My style works very well for highly-qualified inquirers – even householders – who are discriminating, dispassionate and highly motivated. A highly-motivated individual is self-disciplined and can discriminate the self from the objects in all circumstances. The old style of teaching works well for individuals who are not as highly qualified because it involves a lifestyle that supports the teaching, qualifying the individual as he or she goes. I doubt that I would have had students who suddenly felt superior to me when they realized the self had I had the karma to teach in an ashram supported by a trust in the traditional manner because they would have gained the requisite maturity. If you have unfulfilled desires and you realize the self without the constant presence of the teacher and an ashram environment you can easily insult Vedanta by letting your ego co-opt the teaching.

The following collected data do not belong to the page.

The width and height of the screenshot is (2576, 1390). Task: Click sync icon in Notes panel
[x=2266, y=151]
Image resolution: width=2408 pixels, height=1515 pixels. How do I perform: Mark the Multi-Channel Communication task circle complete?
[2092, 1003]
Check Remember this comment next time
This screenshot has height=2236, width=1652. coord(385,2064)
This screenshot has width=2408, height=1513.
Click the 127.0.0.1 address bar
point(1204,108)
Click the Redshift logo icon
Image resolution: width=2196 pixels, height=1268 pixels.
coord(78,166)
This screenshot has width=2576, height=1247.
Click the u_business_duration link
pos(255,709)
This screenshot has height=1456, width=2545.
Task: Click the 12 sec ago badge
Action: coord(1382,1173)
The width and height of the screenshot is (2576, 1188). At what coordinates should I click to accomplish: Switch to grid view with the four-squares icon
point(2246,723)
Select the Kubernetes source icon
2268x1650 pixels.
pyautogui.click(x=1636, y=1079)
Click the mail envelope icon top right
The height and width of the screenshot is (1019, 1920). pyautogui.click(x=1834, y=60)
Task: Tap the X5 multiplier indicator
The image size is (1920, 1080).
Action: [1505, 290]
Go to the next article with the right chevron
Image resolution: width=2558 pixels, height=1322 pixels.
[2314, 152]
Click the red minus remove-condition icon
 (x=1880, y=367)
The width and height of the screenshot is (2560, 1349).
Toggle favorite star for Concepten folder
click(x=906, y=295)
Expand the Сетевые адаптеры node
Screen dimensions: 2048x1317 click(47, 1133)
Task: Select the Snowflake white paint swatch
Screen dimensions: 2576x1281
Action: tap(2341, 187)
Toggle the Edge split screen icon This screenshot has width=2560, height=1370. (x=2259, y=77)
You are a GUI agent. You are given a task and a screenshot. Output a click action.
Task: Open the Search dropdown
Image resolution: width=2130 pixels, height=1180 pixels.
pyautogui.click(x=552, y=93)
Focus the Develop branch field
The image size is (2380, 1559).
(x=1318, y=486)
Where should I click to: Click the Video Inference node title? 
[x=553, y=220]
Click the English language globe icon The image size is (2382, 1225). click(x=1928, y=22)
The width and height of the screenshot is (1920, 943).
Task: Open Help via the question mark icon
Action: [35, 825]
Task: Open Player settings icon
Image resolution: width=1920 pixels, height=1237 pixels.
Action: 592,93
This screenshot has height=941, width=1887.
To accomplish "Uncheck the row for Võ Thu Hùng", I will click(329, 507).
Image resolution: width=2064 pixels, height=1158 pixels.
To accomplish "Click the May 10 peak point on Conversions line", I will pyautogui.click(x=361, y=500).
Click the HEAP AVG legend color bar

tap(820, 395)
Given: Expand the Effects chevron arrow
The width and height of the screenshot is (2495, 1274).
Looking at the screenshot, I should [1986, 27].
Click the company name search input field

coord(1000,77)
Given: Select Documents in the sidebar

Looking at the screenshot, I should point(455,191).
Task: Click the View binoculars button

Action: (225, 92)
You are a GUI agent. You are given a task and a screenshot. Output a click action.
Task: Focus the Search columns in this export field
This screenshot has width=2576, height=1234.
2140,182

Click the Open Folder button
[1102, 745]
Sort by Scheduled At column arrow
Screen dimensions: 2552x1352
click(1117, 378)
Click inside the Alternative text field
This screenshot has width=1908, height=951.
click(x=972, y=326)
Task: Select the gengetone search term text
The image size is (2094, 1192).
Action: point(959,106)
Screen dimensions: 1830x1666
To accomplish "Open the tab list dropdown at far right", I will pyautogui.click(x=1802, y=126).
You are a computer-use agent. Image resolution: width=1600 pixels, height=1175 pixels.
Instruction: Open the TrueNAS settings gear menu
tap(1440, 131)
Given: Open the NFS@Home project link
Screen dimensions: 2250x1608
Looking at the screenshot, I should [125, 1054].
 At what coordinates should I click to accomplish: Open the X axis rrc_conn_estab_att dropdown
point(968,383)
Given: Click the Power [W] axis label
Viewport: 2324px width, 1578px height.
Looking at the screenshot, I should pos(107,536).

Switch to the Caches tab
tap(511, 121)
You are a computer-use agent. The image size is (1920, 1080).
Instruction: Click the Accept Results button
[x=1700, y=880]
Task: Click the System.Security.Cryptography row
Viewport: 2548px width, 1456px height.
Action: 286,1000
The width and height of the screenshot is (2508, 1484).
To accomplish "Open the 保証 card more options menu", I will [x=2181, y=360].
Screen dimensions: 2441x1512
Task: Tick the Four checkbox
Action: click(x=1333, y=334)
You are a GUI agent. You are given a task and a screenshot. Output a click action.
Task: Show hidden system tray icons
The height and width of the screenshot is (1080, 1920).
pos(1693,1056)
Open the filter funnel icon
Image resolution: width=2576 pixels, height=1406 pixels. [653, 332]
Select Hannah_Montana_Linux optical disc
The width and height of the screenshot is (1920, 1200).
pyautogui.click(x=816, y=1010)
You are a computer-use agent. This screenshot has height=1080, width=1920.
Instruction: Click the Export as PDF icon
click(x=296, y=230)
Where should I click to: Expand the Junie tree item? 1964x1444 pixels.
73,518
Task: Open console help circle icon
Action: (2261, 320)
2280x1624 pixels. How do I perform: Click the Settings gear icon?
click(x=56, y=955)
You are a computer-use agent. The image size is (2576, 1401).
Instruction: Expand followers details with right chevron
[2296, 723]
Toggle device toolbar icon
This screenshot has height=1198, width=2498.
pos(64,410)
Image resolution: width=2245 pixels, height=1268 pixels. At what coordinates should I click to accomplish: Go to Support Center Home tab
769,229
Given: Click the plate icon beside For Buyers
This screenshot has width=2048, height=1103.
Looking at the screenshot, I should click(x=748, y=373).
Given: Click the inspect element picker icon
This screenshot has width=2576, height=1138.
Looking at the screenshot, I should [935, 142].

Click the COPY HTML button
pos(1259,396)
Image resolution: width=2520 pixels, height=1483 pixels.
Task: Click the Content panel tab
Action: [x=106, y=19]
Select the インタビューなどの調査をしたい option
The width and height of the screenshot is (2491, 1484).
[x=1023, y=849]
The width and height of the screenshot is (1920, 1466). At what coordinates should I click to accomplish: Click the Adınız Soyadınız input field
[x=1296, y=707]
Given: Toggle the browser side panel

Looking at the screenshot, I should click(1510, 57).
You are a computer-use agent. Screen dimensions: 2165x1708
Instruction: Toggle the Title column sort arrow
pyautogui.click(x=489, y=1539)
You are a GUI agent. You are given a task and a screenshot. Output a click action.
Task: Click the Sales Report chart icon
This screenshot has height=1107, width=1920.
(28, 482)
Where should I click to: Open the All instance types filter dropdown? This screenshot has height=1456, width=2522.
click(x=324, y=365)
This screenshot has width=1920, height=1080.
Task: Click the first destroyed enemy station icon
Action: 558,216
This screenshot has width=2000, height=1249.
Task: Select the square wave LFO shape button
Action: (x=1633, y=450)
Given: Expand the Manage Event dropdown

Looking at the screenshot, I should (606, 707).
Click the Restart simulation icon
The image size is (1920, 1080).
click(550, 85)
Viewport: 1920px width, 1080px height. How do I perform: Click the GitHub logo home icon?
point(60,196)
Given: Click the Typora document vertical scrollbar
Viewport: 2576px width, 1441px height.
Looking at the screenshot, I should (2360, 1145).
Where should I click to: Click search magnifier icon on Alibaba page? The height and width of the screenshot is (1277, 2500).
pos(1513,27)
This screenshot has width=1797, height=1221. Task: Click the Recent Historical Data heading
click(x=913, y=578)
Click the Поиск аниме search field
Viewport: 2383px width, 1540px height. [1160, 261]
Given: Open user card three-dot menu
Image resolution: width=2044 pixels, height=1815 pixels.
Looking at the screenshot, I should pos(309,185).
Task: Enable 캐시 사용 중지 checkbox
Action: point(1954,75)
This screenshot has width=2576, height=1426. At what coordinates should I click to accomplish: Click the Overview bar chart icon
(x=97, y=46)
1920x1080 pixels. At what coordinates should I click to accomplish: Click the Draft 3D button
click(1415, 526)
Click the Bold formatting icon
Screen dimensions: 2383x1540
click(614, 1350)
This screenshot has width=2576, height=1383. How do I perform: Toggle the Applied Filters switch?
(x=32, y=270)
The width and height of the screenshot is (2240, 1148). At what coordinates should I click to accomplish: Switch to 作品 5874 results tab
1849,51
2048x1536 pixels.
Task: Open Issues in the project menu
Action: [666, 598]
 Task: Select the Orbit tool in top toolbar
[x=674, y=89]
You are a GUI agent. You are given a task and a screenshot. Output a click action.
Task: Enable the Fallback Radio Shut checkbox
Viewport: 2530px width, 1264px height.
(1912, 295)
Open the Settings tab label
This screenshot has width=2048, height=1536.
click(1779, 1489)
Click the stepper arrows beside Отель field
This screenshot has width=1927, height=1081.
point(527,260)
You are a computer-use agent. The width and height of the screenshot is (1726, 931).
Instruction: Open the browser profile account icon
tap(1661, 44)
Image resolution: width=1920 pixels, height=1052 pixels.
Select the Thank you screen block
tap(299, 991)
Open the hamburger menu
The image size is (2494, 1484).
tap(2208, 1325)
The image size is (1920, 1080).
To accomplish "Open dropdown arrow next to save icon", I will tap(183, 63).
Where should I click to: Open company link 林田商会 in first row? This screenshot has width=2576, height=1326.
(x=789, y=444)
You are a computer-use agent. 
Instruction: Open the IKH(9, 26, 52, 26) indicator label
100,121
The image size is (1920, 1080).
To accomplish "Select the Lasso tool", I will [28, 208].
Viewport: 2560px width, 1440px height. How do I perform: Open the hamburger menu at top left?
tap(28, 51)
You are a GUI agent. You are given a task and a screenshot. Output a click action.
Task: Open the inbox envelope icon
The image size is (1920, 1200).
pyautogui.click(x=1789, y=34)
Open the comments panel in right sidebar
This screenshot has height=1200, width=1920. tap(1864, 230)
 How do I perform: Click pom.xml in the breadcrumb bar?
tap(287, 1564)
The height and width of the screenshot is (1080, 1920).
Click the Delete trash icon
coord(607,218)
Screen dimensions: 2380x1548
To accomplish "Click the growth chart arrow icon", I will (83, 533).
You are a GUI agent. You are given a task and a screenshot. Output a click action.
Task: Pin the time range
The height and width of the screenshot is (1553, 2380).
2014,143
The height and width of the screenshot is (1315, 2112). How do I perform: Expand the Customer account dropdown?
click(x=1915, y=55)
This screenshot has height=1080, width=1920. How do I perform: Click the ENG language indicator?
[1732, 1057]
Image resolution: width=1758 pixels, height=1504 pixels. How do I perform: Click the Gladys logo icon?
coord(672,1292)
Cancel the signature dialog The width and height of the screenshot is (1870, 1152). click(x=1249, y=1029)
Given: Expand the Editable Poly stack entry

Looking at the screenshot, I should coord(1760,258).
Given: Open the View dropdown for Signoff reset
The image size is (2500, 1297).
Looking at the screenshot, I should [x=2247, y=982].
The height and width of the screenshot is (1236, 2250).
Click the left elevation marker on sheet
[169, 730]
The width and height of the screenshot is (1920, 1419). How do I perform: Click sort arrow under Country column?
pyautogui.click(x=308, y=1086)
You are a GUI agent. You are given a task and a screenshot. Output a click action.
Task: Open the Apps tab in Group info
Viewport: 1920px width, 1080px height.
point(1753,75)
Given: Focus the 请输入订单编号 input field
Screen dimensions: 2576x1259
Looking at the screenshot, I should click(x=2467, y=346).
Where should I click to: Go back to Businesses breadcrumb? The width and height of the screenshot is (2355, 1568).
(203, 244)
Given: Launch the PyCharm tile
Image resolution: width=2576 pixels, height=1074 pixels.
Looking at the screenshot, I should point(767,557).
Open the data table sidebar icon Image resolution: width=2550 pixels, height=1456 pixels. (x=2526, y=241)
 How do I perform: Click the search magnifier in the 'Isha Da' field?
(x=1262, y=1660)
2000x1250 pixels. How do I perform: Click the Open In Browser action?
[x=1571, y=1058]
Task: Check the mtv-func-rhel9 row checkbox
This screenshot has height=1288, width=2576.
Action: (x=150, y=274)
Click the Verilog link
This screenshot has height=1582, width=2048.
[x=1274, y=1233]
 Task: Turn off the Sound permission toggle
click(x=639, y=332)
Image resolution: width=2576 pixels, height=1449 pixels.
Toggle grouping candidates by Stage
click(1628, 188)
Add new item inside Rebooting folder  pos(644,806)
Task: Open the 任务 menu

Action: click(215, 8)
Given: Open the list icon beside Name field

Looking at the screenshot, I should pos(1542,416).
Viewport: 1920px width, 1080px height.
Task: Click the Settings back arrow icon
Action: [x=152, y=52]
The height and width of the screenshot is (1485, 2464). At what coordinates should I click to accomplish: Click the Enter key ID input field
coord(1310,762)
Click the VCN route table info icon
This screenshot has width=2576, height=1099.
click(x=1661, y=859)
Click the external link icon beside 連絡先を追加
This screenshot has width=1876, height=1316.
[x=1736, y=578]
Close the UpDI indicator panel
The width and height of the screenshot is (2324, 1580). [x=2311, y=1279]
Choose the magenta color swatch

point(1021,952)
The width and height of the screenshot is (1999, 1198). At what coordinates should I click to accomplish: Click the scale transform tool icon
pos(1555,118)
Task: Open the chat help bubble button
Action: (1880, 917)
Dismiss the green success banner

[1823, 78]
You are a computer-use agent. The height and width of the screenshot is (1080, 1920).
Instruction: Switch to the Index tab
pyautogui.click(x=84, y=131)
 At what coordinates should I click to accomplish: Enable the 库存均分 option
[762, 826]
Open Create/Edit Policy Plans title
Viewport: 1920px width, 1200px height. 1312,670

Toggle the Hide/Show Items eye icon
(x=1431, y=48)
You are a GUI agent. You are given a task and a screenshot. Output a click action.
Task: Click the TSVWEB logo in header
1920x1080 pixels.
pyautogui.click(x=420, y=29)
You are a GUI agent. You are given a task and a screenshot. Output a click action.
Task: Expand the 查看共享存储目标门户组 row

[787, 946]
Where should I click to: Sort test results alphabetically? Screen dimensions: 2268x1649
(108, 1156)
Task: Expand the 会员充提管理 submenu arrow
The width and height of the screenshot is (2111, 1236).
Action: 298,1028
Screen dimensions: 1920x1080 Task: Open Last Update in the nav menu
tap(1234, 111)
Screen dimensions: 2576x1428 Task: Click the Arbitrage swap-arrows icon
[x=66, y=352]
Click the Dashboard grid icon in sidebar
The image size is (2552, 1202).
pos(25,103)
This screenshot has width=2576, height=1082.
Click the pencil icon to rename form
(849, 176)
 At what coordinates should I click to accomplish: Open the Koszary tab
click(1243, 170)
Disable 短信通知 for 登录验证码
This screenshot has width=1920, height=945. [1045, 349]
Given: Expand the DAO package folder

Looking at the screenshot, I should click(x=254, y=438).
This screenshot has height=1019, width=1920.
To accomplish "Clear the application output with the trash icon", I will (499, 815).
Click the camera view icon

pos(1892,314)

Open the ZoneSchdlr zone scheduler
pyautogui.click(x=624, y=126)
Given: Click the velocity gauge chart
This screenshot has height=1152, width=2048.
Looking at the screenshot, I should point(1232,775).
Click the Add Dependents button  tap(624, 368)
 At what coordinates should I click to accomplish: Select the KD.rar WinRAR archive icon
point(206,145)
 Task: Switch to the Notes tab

My style works less well for entry-level people whose commitment to moksa is weak or middling and whose qualifications are not up to the mark because such people usually need the benefit of an institution and the ever-present watchful eye of the teacher to progress.
In any case, the basic condition for an endorsement is that the teacher teach discrimination according to the logic unfolded in my book How to Attain Enlightenment – because it works. I wish well those who have been set free by Vedanta but will not endorse those who teach according to their pre-Vedanta sadhanas. Nearly everyone who is set free by Vedanta has a long history of seeking and, while the practices and ideas that served at one time were useful for them, I do not endorse the teachings of any of the Buddhist schools, yoga schools or the so-called “teachings” of realized souls who teach their own experience, like Krishnamurti, Osho, Papaji and the shallow offerings of the Neos. In the event that a particular statement of an enlightened person corresponds with Vedanta we accept it, but only then. This is not to disparage any individual teacher nor is it an attempt to shake your faith in a teacher or teaching that has brought you to Vedanta.
Finally, teaching is a labor of love. It is not an occupation. To teach under the aegis of ShiningWorld the teacher must have an independent income. He or she should not charge for the teachings but is free to accept donations. If I hear that a teacher is soliciting or “suggesting” donations I will withdraw my support.